A North American giant
Canada's Enbridge sports an $84 billion market capitalization. The company claims to move about 30% of the crude oil produced in North America -- 58% of earnings before interest, taxes, depreciation, and amortization (EBITDA) -- and around 20% of the natural gas consumed in the United States (26% of EBITDA). It also operates the third-largest natural gas utility by customer count (12% of EBITDA). It is, thus, firmly entrenched in the carbon-energy business. And with demand for these fuels expected to grow by 18% through 2040, according to the International Energy Agency (IEA), there's plenty of demand left to support these operations.
The key here, however, is that Enbridge is a midstream company, so it transports these fuels for a fee. The natural gas utility, meanwhile, is regulated and a highly stable cash generator. So the ups and downs of oil and natural gas, which are volatile commodities, don't play a huge role here.
The best part of the story is that Enbridge currently expects to produce around $2 billion in excess cash annually over the next few years. That money can go to debt reduction, stock buybacks (the current preference), acquisitions, and internal investments. That excess cash also provides a huge cushion for the generous 6.3% dividend yield on offer here. Note, too, that the dividend has been increased annually for 27 years. That puts Enbridge in the Dividend Aristocrat space.

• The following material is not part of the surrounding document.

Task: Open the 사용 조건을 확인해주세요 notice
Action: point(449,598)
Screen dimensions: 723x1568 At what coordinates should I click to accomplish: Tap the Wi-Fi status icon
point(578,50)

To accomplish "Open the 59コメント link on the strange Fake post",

This is no fly-by-night company.
The other 4%
Here's the interesting thing about Enbridge -- it isn't relying only on carbon fuels to support its future. The remaining 4% of EBITDA not accounted for above is derived from clean-energy investments. That figure was just 3% a year or so ago, which is a small absolute change but a 33% increase on a percentage basis. More growth is on the way.
That's because Enbridge has a number of large offshore wind projects it will be bringing online in Europe over the next few years. In fact, roughly 30% of the company's capital spending budget is earmarked for clean-energy investments today. Step back and contemplate that number for one second. A business that represents 4% of the company's EBITDA is slated to get 30% of its capital investment spending. So Enbridge is clearly serious about using its cash-cow carbon operations to change for the future.

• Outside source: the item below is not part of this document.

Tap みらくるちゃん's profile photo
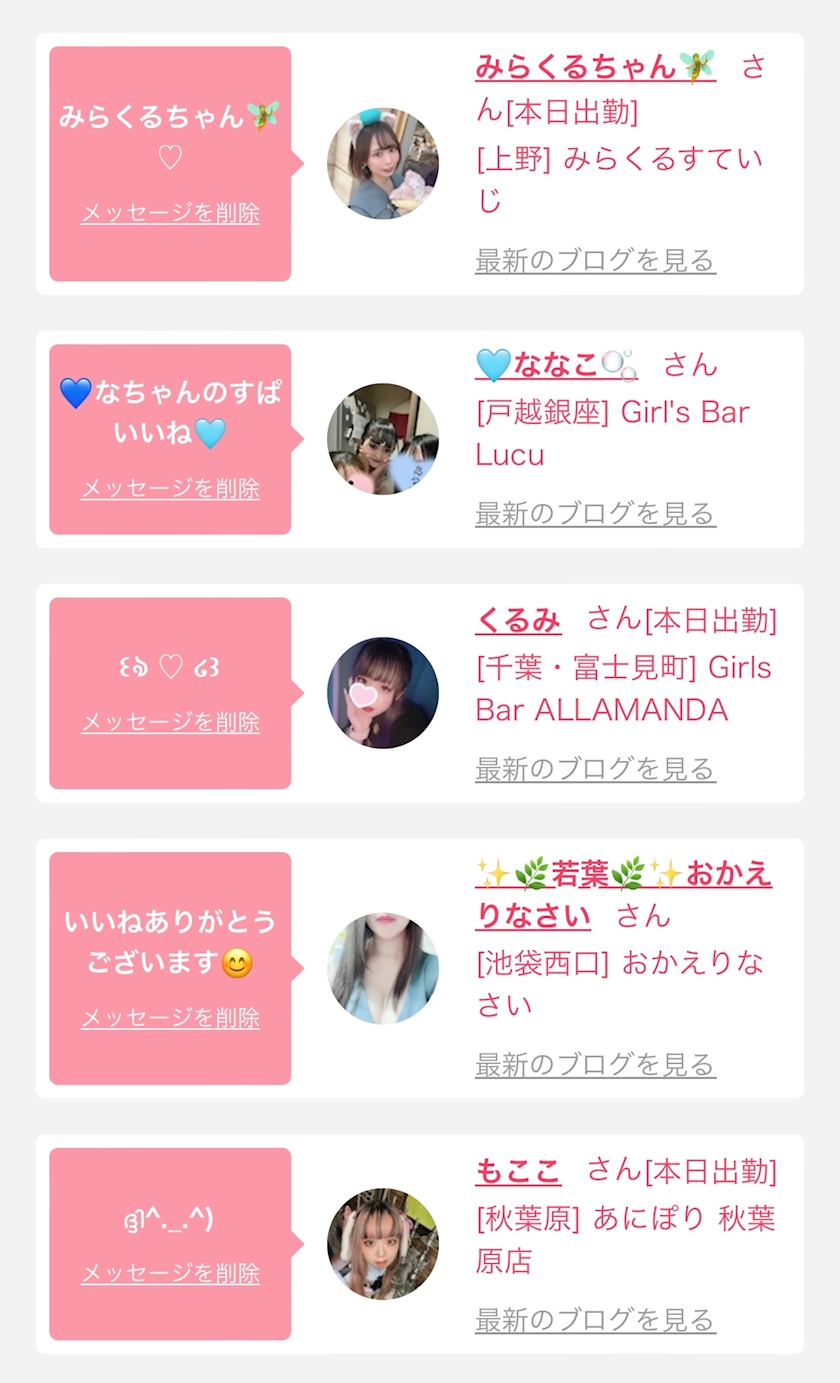840x1383 pixels. click(x=383, y=163)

A name for today and tomorrow
If you are looking at the energy sector, you need to balance today's needs with tomorrow's needs. Enbridge is doing exactly that, providing the carbon fuels the world still needs and building out a clean-energy business funded by carbon operations. And with ample excess cash flow, there's little risk that the fat dividend gets cut along the way. That sounds like an energy stock you can comfortably own for a long time.